The UW CLEAR Center / PM&R Journal statistical methods webinar series focuses on key topics that research investigators, journal editors, and clinicians encounter as they develop and conduct research studies, review research manuscripts, and stay up-to-date on the latest research in their field. All CLEAR Center methods webinars are recorded and archived on the CLEAR Center website.

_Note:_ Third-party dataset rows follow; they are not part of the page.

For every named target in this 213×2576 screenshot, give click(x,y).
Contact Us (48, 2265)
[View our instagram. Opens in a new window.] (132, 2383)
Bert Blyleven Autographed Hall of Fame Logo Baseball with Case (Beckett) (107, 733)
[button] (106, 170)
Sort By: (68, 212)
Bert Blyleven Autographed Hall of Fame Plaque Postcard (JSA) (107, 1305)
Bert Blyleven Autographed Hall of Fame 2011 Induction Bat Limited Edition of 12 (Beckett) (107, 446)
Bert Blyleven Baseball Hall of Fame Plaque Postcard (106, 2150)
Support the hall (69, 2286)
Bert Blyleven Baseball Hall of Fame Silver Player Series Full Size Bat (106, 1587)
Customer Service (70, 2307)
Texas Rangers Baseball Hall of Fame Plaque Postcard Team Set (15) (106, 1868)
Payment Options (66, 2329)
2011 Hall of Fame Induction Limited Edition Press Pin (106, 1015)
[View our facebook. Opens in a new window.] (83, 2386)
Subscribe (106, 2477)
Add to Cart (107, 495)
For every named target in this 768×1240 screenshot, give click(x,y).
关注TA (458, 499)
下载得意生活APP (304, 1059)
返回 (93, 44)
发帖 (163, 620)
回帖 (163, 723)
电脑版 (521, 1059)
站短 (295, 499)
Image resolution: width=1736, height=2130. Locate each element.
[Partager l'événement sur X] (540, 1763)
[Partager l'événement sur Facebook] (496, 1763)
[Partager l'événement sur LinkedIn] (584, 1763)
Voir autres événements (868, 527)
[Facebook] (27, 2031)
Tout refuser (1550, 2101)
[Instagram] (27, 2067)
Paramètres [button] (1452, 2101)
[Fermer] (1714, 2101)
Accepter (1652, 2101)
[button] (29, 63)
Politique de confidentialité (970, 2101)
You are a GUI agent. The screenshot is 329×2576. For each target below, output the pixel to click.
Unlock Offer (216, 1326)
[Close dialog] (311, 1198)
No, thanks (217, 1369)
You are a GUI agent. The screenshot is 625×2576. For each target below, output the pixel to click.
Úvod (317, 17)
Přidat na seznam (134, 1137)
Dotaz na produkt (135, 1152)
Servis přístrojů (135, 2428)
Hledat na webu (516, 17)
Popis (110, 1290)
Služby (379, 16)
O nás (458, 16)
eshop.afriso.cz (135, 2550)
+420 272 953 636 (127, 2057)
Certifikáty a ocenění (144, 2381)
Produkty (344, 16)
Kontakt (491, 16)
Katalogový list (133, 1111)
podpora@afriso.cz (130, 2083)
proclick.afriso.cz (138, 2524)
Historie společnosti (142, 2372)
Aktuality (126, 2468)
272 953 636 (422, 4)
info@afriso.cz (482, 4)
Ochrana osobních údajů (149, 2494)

Title: Systematic Reviews and Meta-Analyses
Presenter: Beth Devine, PhD, PharmD, MBA; University of Washington
Date: Monday, July 27, 2020
About the Speaker
Beth Devine, PhD, PharmD, MBA, is Professor in the University of Washington School of Pharmacy’s Comparative Health Outcomes, Policy, and Economics (CHOICE) Institute. She is a health services research scientist and health economist who employs methods from the overlapping disciplines of epidemiology, biostatistics, decision sciences, and clinical informatics. The framework for her work is comparative effectiveness research. Her foremost area of research is evidence synthesis, wherein she has conducted over 25 systematic reviews and network meta-analyses in both the frequentist and Bayesian frameworks. Dr. Devine is the Assistant Director and site-principal investigator of the AHRQ-funded Pacific Northwest Evidence-based Practice Center (EPC) V, which brings together the strengths of faculty and staff from UW, Oregon Health & Science University, and Aggregate Analytics, Inc. She is an elected member of the Society for Research Synthesis Methodology and was a key contributor to the International Society for Pharmacoeconomics and Outcomes Research (ISPOR) Task Force that developed the Good Research Practices for Conducting Indirect Treatment Comparisons, considered a tool for conducting CER. Dr. Devine also has expertise in the conduct of prospective studies, retrospective database analyses, and cost-effectiveness analyses. She employs these study designs to investigate issues of pharmacogenomic-guided medication safety, healthcare resource use, costs and value of healthcare interventions.